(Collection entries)
++++++++++++++++++++

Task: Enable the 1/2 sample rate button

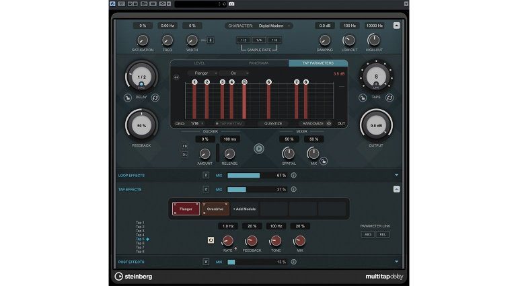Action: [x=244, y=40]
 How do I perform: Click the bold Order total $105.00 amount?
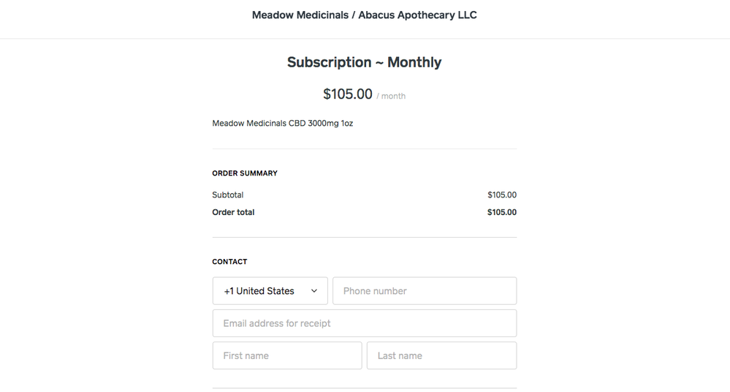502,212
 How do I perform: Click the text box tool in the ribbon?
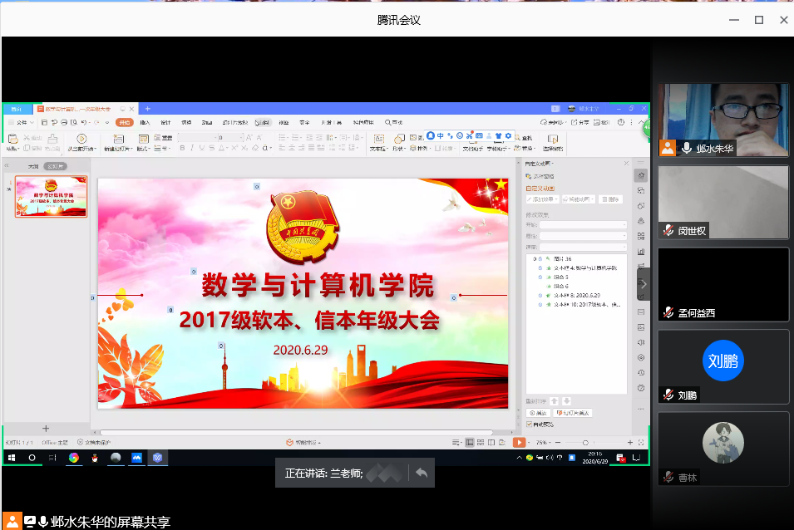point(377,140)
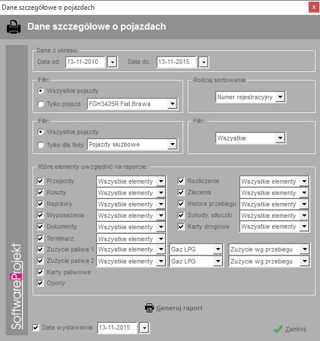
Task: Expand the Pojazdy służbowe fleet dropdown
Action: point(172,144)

++++++++++++++++++++

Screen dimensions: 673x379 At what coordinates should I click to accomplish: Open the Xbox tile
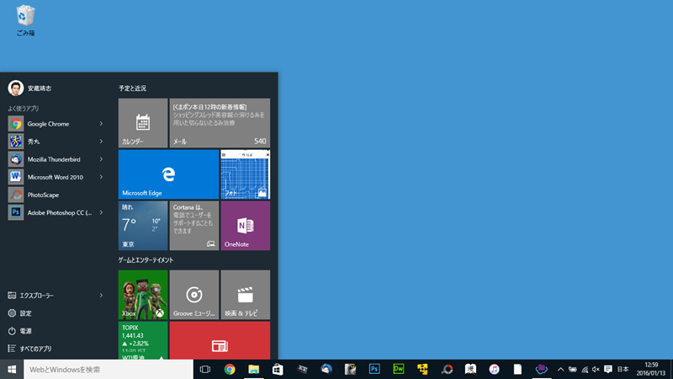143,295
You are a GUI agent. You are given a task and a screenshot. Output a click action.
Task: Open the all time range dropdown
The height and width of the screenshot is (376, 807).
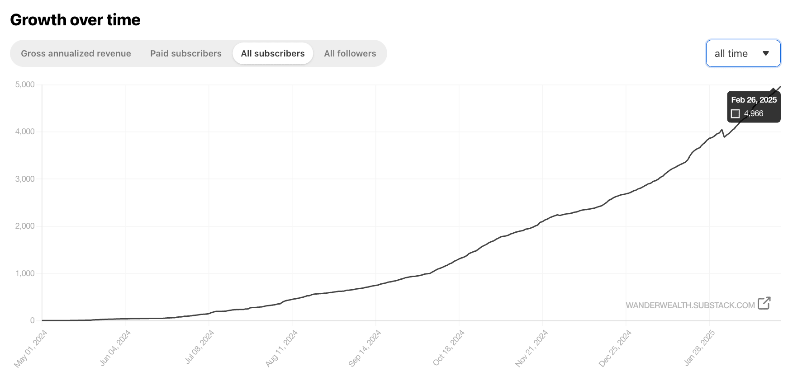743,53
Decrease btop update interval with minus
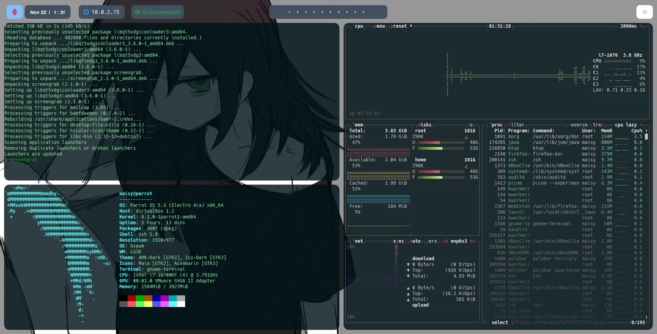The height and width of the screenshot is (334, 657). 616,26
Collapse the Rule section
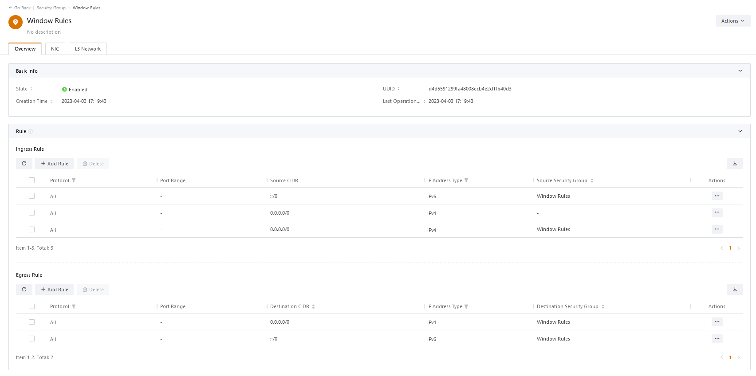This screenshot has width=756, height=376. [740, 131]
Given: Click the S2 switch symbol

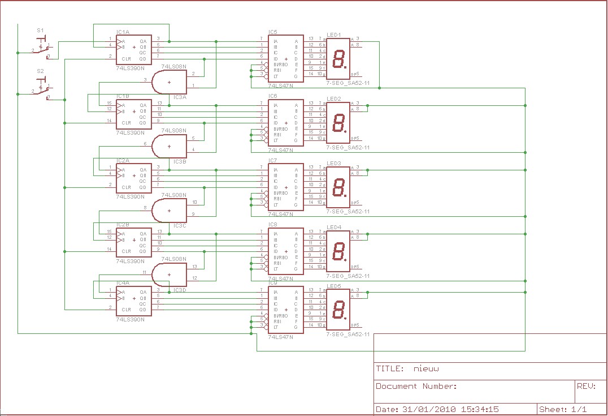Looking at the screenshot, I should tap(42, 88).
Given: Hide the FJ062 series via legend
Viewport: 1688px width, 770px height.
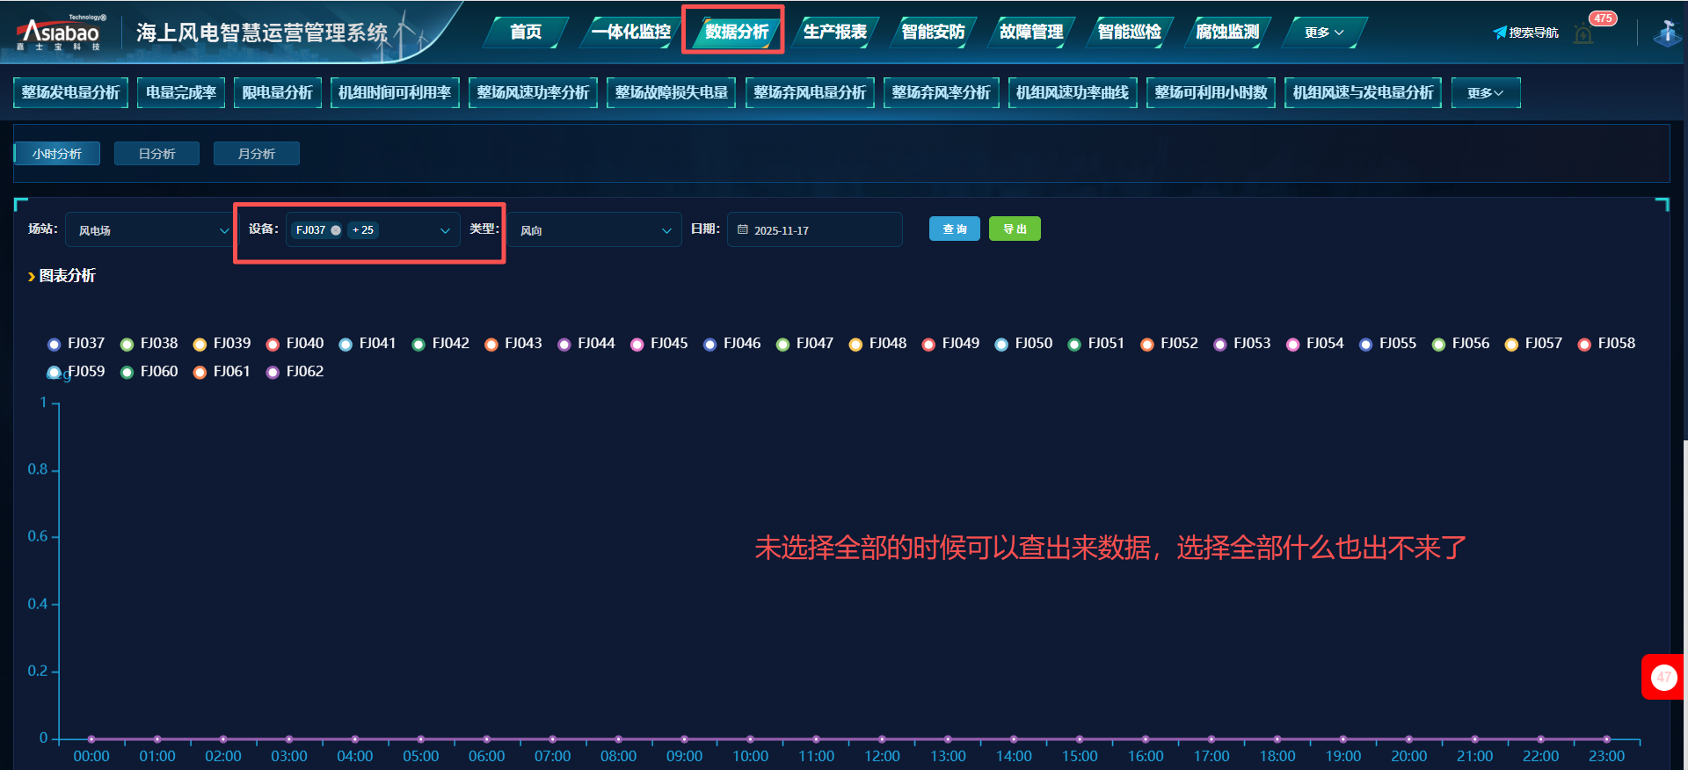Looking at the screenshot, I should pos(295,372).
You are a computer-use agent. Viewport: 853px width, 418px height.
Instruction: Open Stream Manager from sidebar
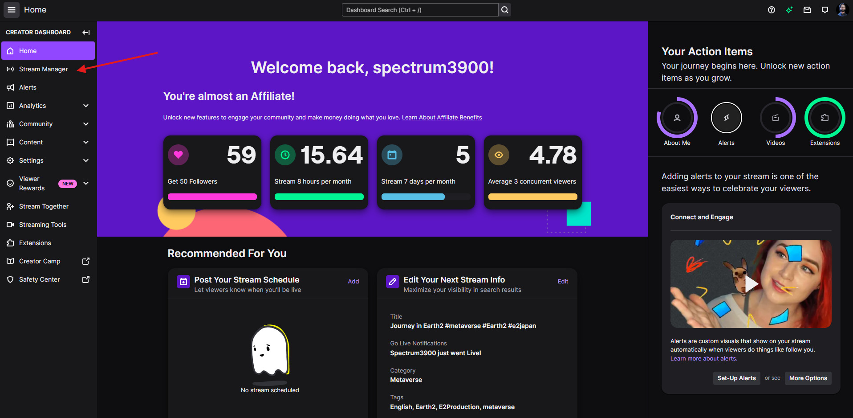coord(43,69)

++++++++++++++++++++

§ **What to work on**: Among the records, find each line where the word "agent" occurs, and copy it.

§ **Task answer**:
You are a GUI agent. You are given a task and a screenshot. Output a click action.
You are a computer-use agent. Viewport: 853px width, 418px height.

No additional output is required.